In this project, I will work with a table extracted from the World Factbook database.

The World Factbook, also known as the CIA World Factbook, is a reference resource produced by the Central Intelligence Agency (CIA) with almanac-style information about the countries of the world.

Data Source: https://www.cia.gov/library/publications/download/download-2015/index.html

In [3]:
!conda install -yc conda-forge ipython-sql\

Collecting package metadata (current_repodata.json): done
Solving environment: done

# All requested packages already installed.



In [4]:
%%capture
%load_ext sql
%sql sqlite:///factbook.db

First of all, I am going to display the first 5 rows of the table in order to get myself familiar with the data.

# [SOURCE EXCERPT]
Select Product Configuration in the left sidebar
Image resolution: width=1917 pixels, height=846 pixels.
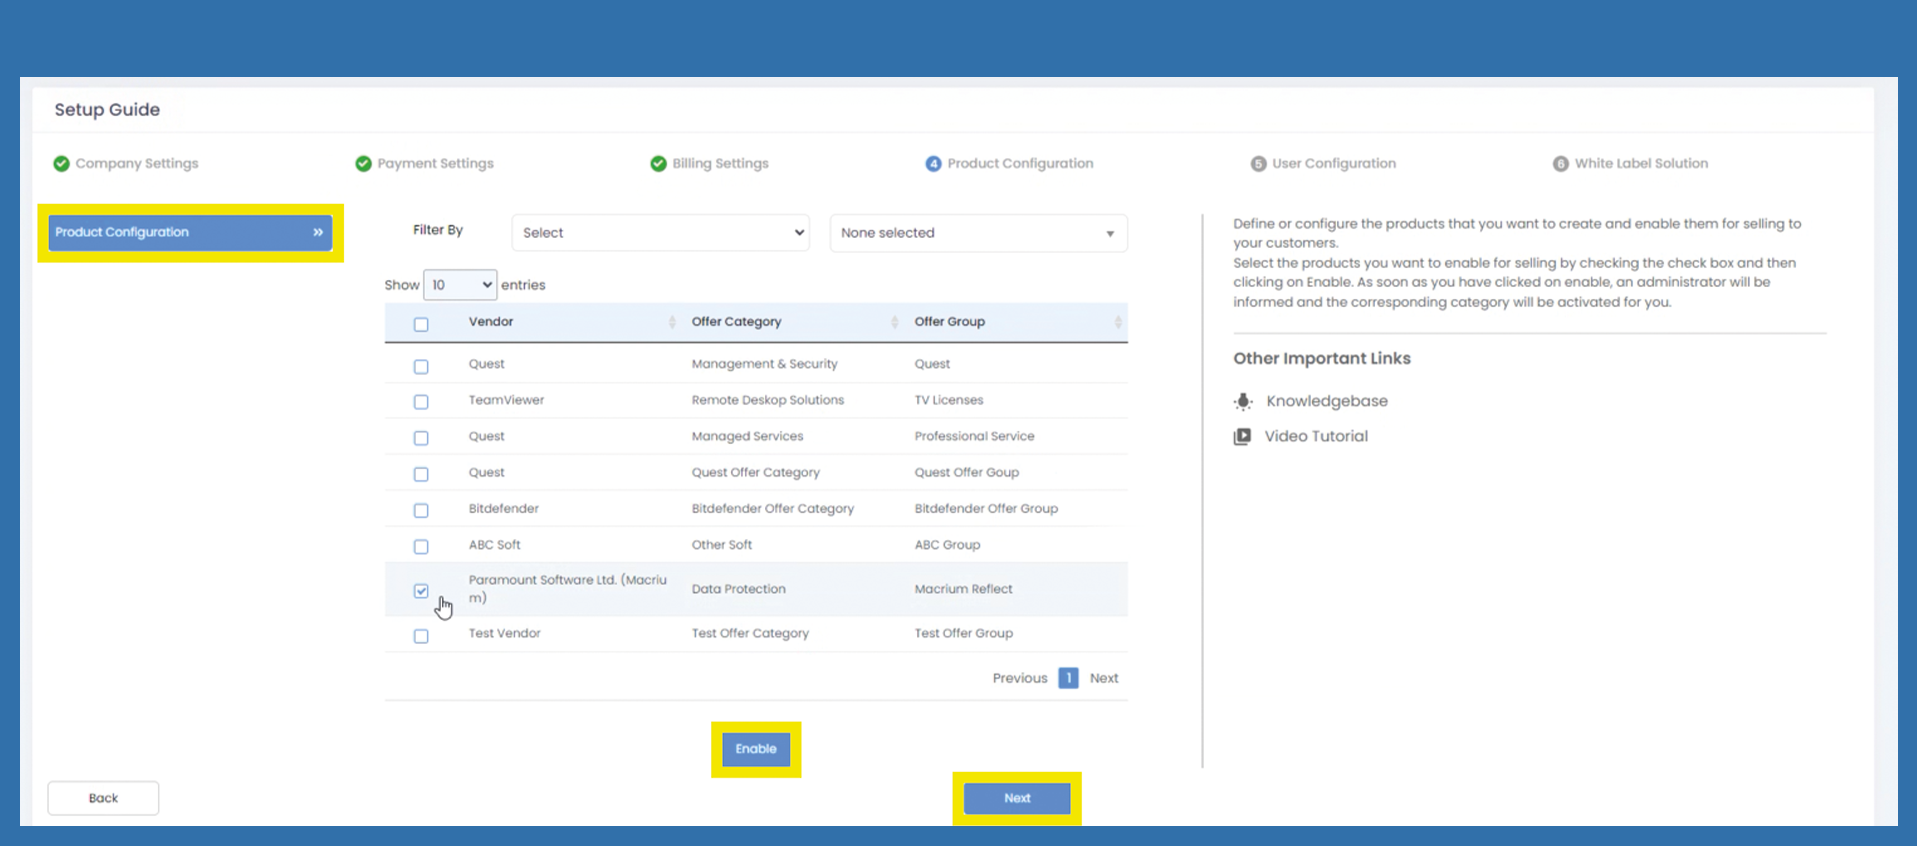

# [PROBLEM A]
Answer these questions about the World Factbook notebook excerpt:
(i) Which agency produces the World Factbook?
(ii) Which database file does the SQL connection line open?
(iii) How many rows of the table does the author plan to display first?
# [PROBLEM B]
List every line in the World Factbook notebook excerpt that begins with a percent sign.

# [WRITTEN RESPONSE A]
(i) The Central Intelligence Agency (CIA).
(ii) factbook.db, through SQLite (sqlite:///factbook.db).
(iii) The first 5 rows.

# [WRITTEN RESPONSE B]
%%capture
%load_ext sql
%sql sqlite:///factbook.db